[ExI] FDA Tells Google-Backed 23andMe to Halt DNA Test Service

spike spike66 at att.net
Thu Nov 28 17:28:32 UTC 2013


>... On Behalf Of Mirco Romanato
Subject: Re: [ExI] FDA Tells Google-Backed 23andMe to Halt DNA Test Service

Il 28/11/2013 09:25, Rafal Smigrodzki ha scritto:

>>... ### This is a very interesting perspective - 23andMe being involved in

> an extended, well-thought-out campaign against the FDA, rather than 
> being caught like a deer in the juggernaut's headlights (sorry for the 
> mixed idioms). On second thoughts, yes, of course, after all, 23andMe 
> is Google, so forethought should be assumed...> As Spike points out,
>23andMe might be the perfect test case, pitting 
> informed, internet-empowered consumers against an immensely powerful 
> but slow enemy... abolition of the FDA? A cure for stupidity? One may
dream. Rafal

Rafal they make you lads take an oath before they give you a license to cut
parts out of a prole, and as I recall it has right up front after the
initial pleasantries a comment about "...never do harm to anyone."  Before
we even get to what the US government is doing, I can think of plenty of
harm the FDA has done, is doing and will do, by trying to carry out such
things as efficacy proofs for medications where it isn't needed.  It makes
the pool of medications more effective, but it simultaneously raises the
prices of those medications to place them out of the reach of more and more
of us.  They are protecting us to death.


>...If I was the FDA, I would think twice or more, before picking a fight
with Google. If Google is just a little to much pissed off they could tweak
their search engine and rank up everything bad about the Fed. Not rank up a
lot, just a little... Mirco

You bring up an important issue Mirco that deserves treatment separately
from the current medical debate.  In the specific case of government
intervening excessively in the area of medicine, we recognize that as a
double-edged sword.  We know of such problems as trusted radio voices
selling vitamins claiming it can halt macular degeneration (an example
chosen because it hits close to home.)  We know that elderly people can be
easily led astray by this sort of thing.  We know there are these kinds of
problems, but my notion is that governments should not think they can fix
everything.  But they can sure break everything.  

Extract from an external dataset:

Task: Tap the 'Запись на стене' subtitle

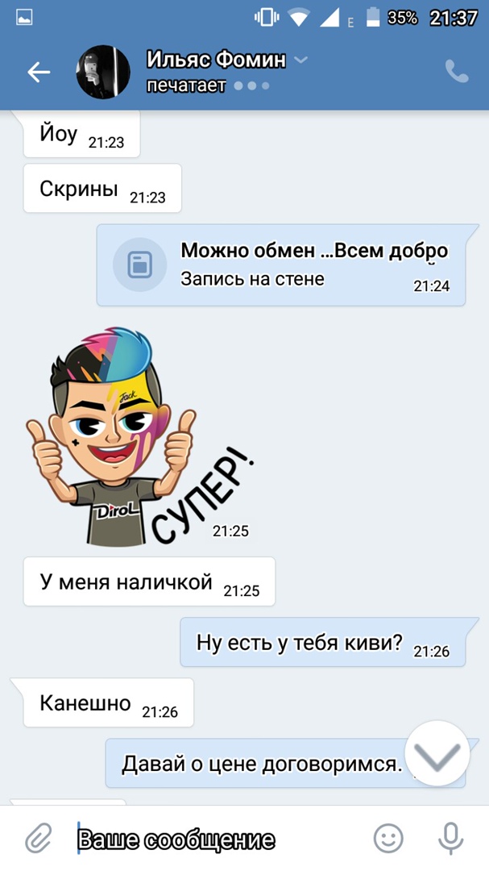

Note where we are in US history.  We saw the failed ACA rollout on 1
October, but that crash and burn is nothing compared to what we will see the
day after tomorrow, 30 November.  Reasoning: when the 1 October site kept
crashing, most customers just went away, assuming they would come back
later.  They had two and a half months to get on there.  Now they will have
less than three weeks, and since then, jillions of proles have learned their
insurance was being cancelled (because their inadequate plans didn't cover
Sandra Fluke's BCPs.)  So day after tomorrow, Saturday 30 November, we will
see ten times as many people trying to get on a website that still isn't
fixed, even if it is new and improved.  In that new wave are plenty who are
openly hostile, whereas before they were passively neutral.

This will be a spectacular example of failure of government in medicine.
With that backdrop, I can imagine the FDA wishing to avoid a head-on
confrontation with a popular and affordable device like 23andMe, even if we
know it isn't up to the usual medical standards for precision and accuracy.
I see the 23andMe kit as analogous to a home pregnancy test.  I don't see
how the government has any right to regulate that.  I don't see the
justification or the authority anywhere in the constitution, don't see it as
promoting the general welfare, but I do see it as violating that oath they
make Rafal swear to, regarding do no harm to anyone.